What you are asked to do: In the passage below about effects artist Bill George, swap "styrene" for "balsa wood" and write out the text starting at "Today teenagers interested" and ending at "comedy adventure Innerspace.".

Today teenagers interested in the world of special effects are a few tutorials and some affordable software away from getting their feet wet. In 1977, the requirements were a bit more elaborate. It involved woodshop, sheets of styrene, and maybe a few surreptitious pictures taken at a screening of Star Wars.

That’s how a teenaged Bill George got his start – making models from scratch dedicated to George Lucas’s space opera. Four years later, George was working on the crew of Return of the Jedi. Now in his 33rd year at Industrial Light & Magic, George has been a part of the Star Wars, Star Trek, Indiana Jones and Harry Potter series, in addition to taking home an Oscar as a member of the effects team behind Joe Dante’s 1987 sci-fi comedy adventure Innerspace.

In that film, burnt-out jet pilot Tuck Pendleton (Dennis Quaid) and his exploratory pod are miniaturized and injected into the body of hypochondriac grocery story clerk Jack Putter (Martin Short) after an experiment gone awry. With Innerspace recently released on Blu-ray via Warner Home Video, George spoke to Filmmaker about his work as model shop supervisor on Dante’s film, his start in the business, and which vegetable looks the most like your lung’s villi.

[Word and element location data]
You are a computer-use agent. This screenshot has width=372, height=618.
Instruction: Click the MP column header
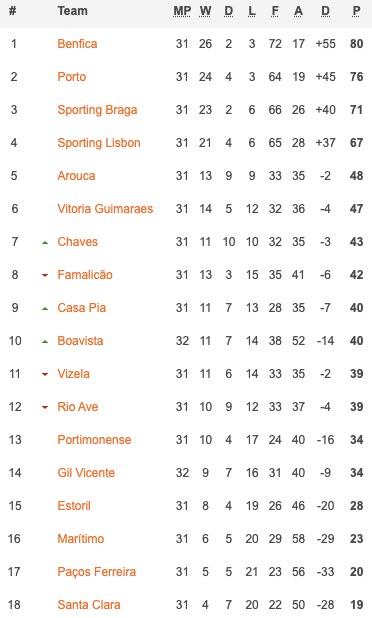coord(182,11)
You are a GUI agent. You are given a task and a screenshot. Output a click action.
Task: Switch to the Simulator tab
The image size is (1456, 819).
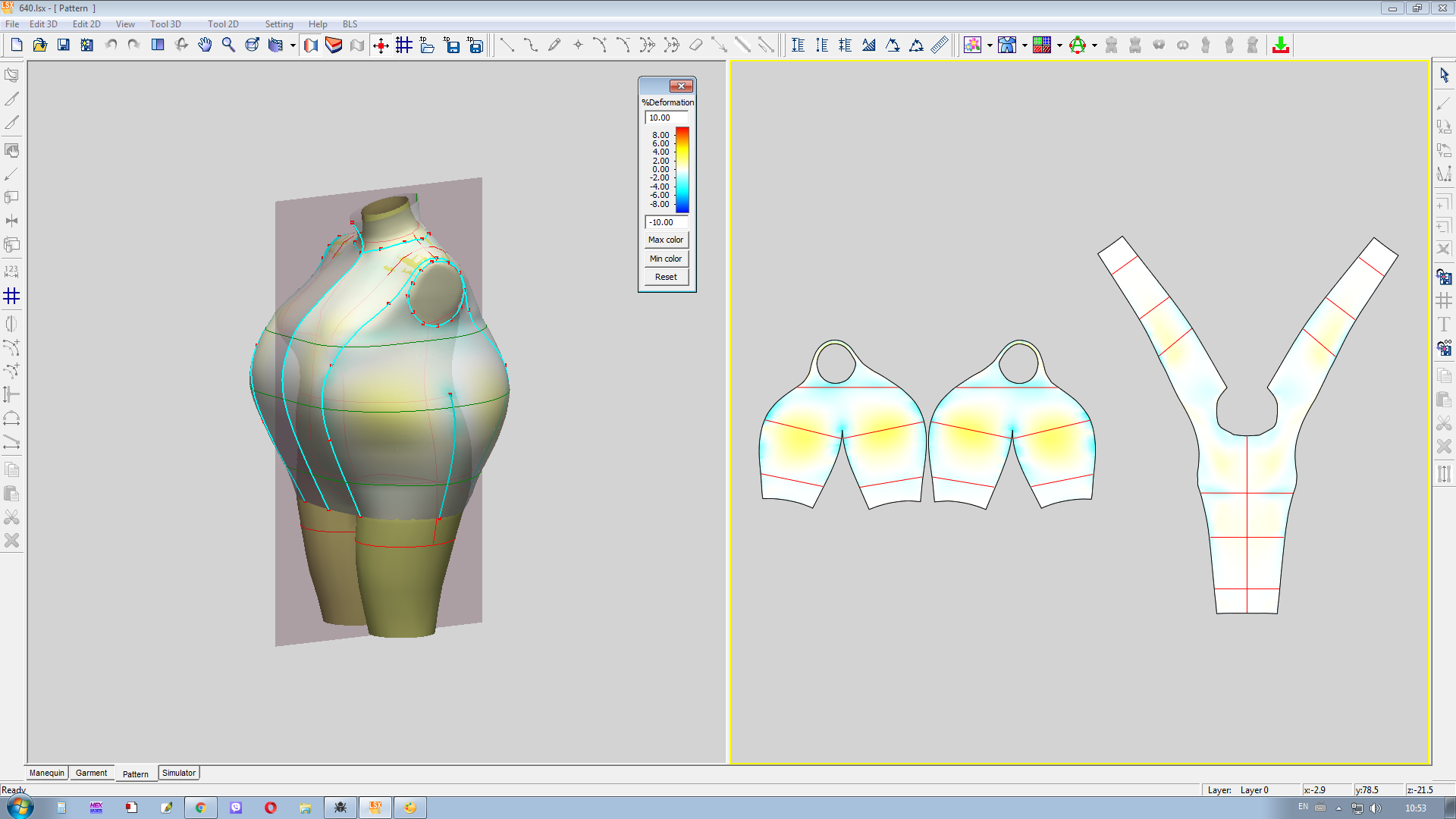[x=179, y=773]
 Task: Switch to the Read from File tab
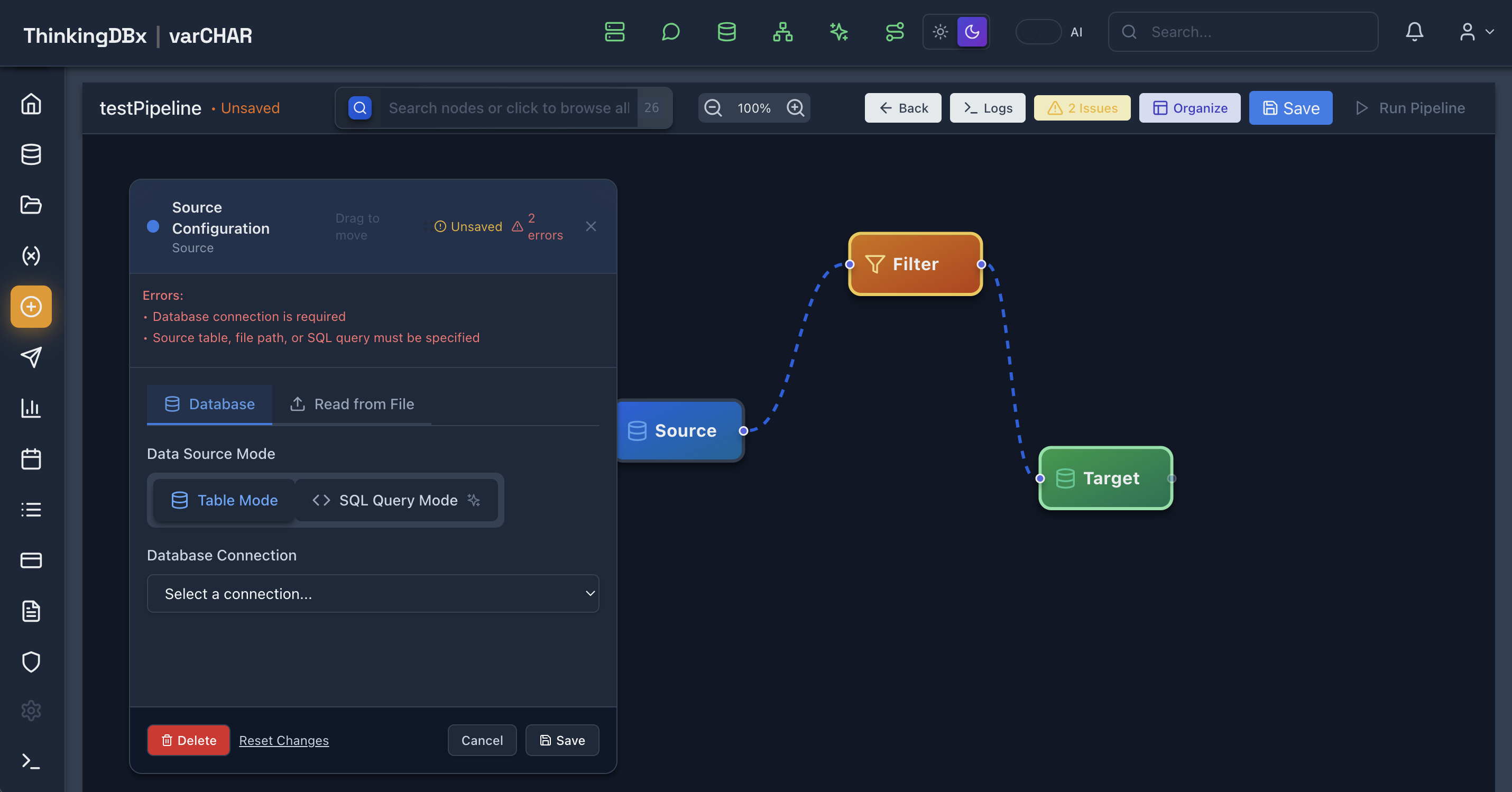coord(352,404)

Answer in full:
Today teenagers interested in the world of special effects are a few tutorials and some affordable software away from getting their feet wet. In 1977, the requirements were a bit more elaborate. It involved woodshop, sheets of balsa wood, and maybe a few surreptitious pictures taken at a screening of Star Wars.

That’s how a teenaged Bill George got his start – making models from scratch dedicated to George Lucas’s space opera. Four years later, George was working on the crew of Return of the Jedi. Now in his 33rd year at Industrial Light & Magic, George has been a part of the Star Wars, Star Trek, Indiana Jones and Harry Potter series, in addition to taking home an Oscar as a member of the effects team behind Joe Dante’s 1987 sci-fi comedy adventure Innerspace.